Zadanie do wykonania
Przekształć wszystkie wiersze poniższego materiału w tabelę Markdown z kolumnami „Nr” i „Treść”, w której każdy wiersz ma swój numer kolejny i pełne brzmienie. Puste wiersze pomiń.

(Rekordy ze źródła danych)
*-*-*

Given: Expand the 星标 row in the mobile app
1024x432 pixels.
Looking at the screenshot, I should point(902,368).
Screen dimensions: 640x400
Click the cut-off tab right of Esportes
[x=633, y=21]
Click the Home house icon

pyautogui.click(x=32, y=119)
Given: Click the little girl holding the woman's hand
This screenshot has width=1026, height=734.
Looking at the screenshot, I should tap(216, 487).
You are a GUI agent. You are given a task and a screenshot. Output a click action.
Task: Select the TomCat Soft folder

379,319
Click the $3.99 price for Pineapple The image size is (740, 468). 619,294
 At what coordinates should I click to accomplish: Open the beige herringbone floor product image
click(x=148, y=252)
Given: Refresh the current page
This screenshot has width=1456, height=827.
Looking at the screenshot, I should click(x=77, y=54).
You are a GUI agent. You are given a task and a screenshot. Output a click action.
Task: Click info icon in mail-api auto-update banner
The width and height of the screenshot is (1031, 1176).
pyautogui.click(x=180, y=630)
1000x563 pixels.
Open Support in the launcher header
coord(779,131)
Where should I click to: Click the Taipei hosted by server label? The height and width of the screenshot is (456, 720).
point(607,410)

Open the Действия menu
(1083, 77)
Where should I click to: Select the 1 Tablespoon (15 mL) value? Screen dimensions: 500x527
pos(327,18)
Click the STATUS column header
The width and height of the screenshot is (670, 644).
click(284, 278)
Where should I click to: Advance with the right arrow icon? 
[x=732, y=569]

*-*-*

Pełna odpowiedź
| Nr | Treść |
|---|---|
| 1 | Given: Expand the 星标 row in the mobile app |
| 2 | 1024x432 pixels. |
| 3 | Looking at the screenshot, I should point(902,368). |
| 4 | Screen dimensions: 640x400 |
| 5 | Click the cut-off tab right of Esportes |
| 6 | [x=633, y=21] |
| 7 | Click the Home house icon |
| 8 | pyautogui.click(x=32, y=119) |
| 9 | Given: Click the little girl holding the woman's hand |
| 10 | This screenshot has width=1026, height=734. |
| 11 | Looking at the screenshot, I should tap(216, 487). |
| 12 | You are a GUI agent. You are given a task and a screenshot. Output a click action. |
| 13 | Task: Select the TomCat Soft folder |
| 14 | 379,319 |
| 15 | Click the $3.99 price for Pineapple The image size is (740, 468). 619,294 |
| 16 |  At what coordinates should I click to accomplish: Open the beige herringbone floor product image |
| 17 | click(x=148, y=252) |
| 18 | Given: Refresh the current page |
| 19 | This screenshot has width=1456, height=827. |
| 20 | Looking at the screenshot, I should click(x=77, y=54). |
| 21 | You are a GUI agent. You are given a task and a screenshot. Output a click action. |
| 22 | Task: Click info icon in mail-api auto-update banner |
| 23 | The width and height of the screenshot is (1031, 1176). |
| 24 | pyautogui.click(x=180, y=630) |
| 25 | 1000x563 pixels. |
| 26 | Open Support in the launcher header |
| 27 | coord(779,131) |
| 28 | Where should I click to: Click the Taipei hosted by server label? The height and width of the screenshot is (456, 720). |
| 29 | point(607,410) |
| 30 | Open the Действия menu |
| 31 | (1083, 77) |
| 32 | Where should I click to: Select the 1 Tablespoon (15 mL) value? Screen dimensions: 500x527 |
| 33 | pos(327,18) |
| 34 | Click the STATUS column header |
| 35 | The width and height of the screenshot is (670, 644). |
| 36 | click(284, 278) |
| 37 | Where should I click to: Advance with the right arrow icon?  |
| 38 | [x=732, y=569] |